I'm curious why your team utilized the SPEs for this game. Wouldn't it have been easier to code if you only utilized the PPE? That way, you wouldn't have to worry about communicating with and synchronizing data with the SPEs, you'd only have to deal with basic threading and synchronization. I mean, I can run a game like Half-Life 2 on a meager 2.53 GHz Pentium 4–which must perform all the calculations that the graphics board isn't doing, plus all of the background services that Windows is running, shouldn't the 3.2 GHz PPE be sufficient for this game? Or was it your intention to utilize the SPEs for a specific reason, even if the SPEs weren't necessary for performance reasons?

Comment by: Anonymous

April 1st, 2008 at 7:09 pm

Hah, I think I confused the matter with my long-winded explanation.

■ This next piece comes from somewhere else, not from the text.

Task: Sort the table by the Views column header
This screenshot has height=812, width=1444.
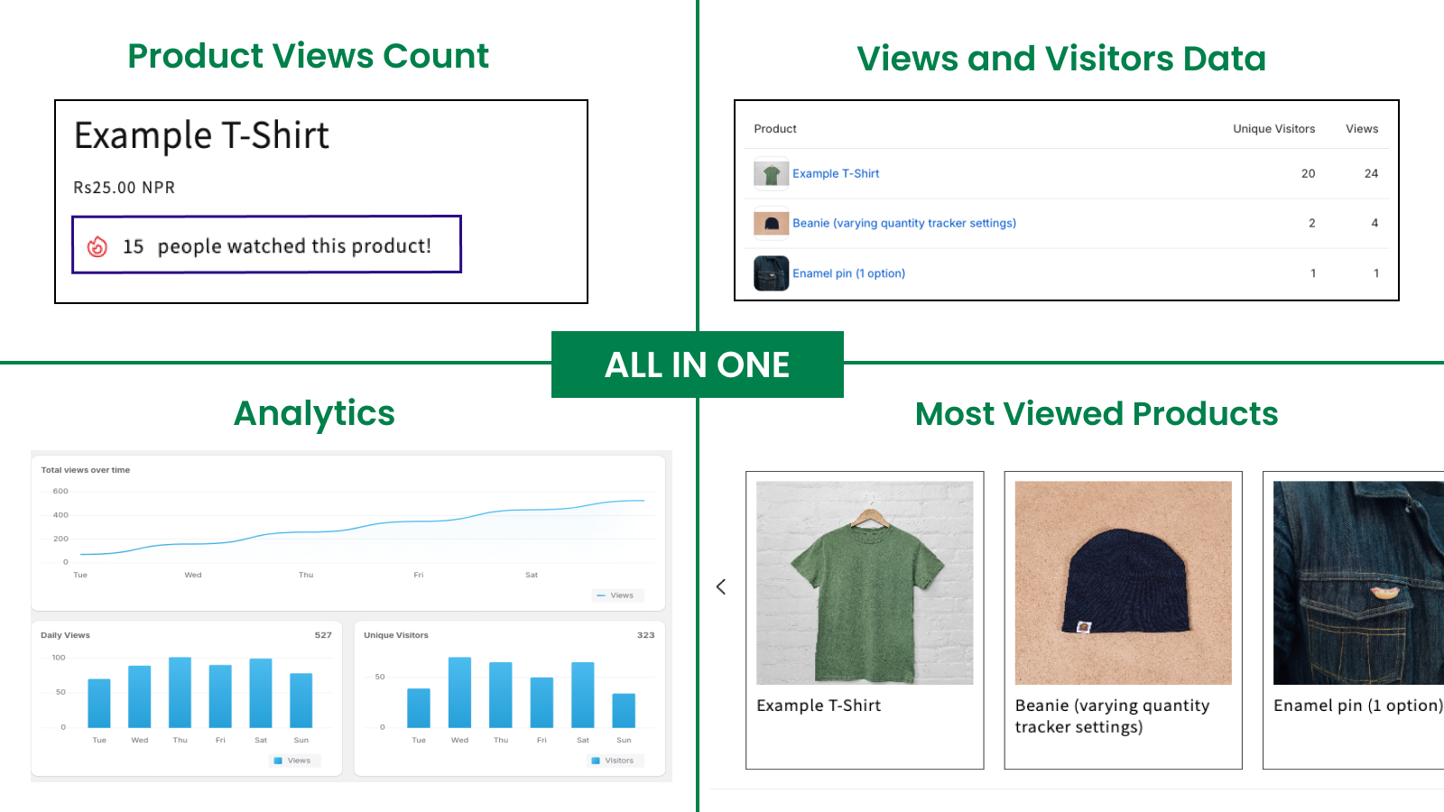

During the game jam we only coded on the PPU, because, as you surmised, it takes a bit less time than writing for the SPUs. In my previous post I was just attempting to force an analogy between how we normally code for the SPUs on our main projects and how we structured the programming team during the game jam. The code we wrote the day of the jam was all very much vanilla single-threaded C++.